▶ WHAT IS ASKED: Rewrite the rows below, replacing "symbol" with "icon" and leaving everything else unchanged. Leave the pictures out of your answer.

▶ RECORDS SUPPLIED:
====

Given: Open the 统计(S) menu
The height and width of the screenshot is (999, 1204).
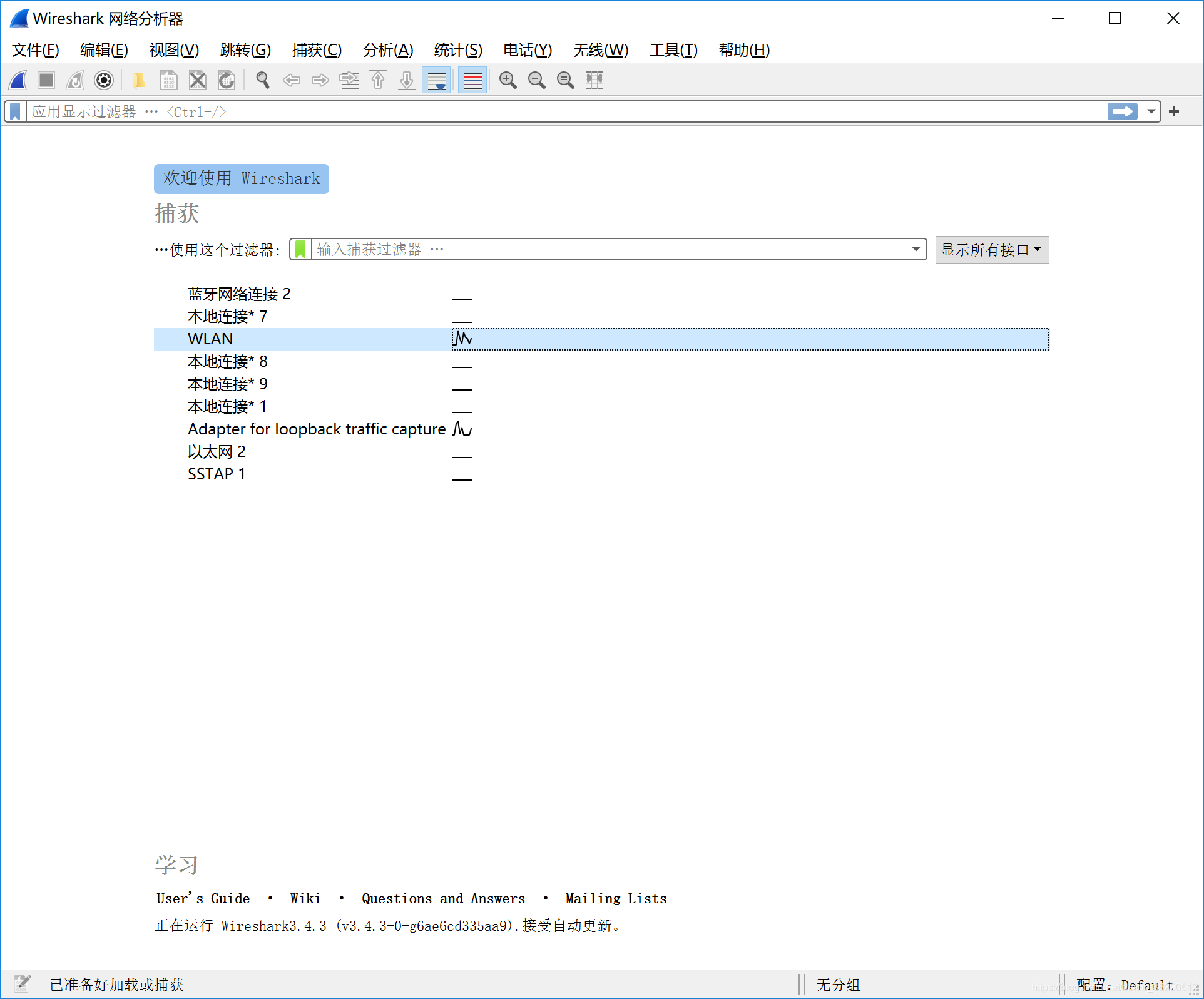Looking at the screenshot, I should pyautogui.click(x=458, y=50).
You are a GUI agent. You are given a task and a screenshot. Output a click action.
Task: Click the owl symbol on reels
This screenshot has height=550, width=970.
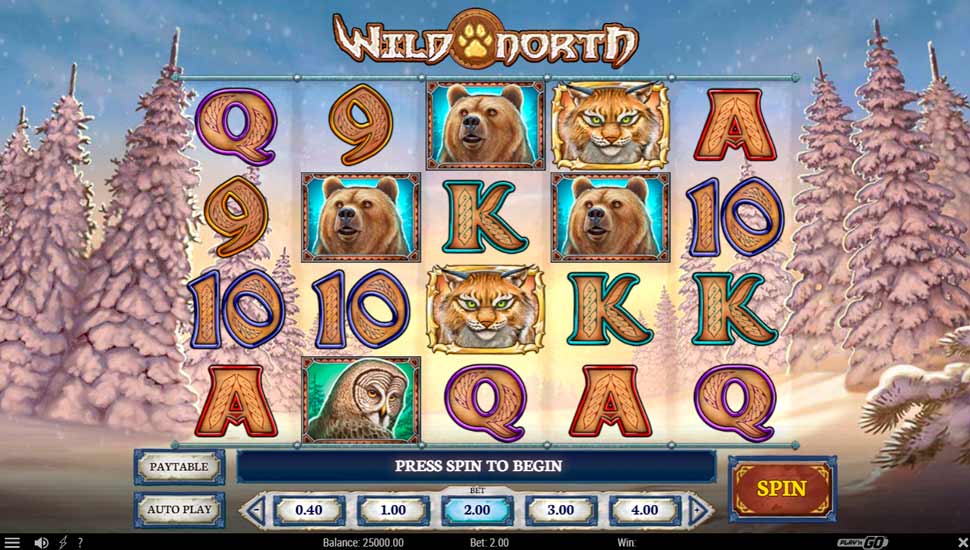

====

▶ SOLUTION TO THE EXERCISE:
Given: Open the 统计(S) menu
The height and width of the screenshot is (999, 1204).
Looking at the screenshot, I should pyautogui.click(x=458, y=50).
You are a GUI agent. You are given a task and a screenshot. Output a click action.
Task: Click the owl icon on reels
This screenshot has height=550, width=970.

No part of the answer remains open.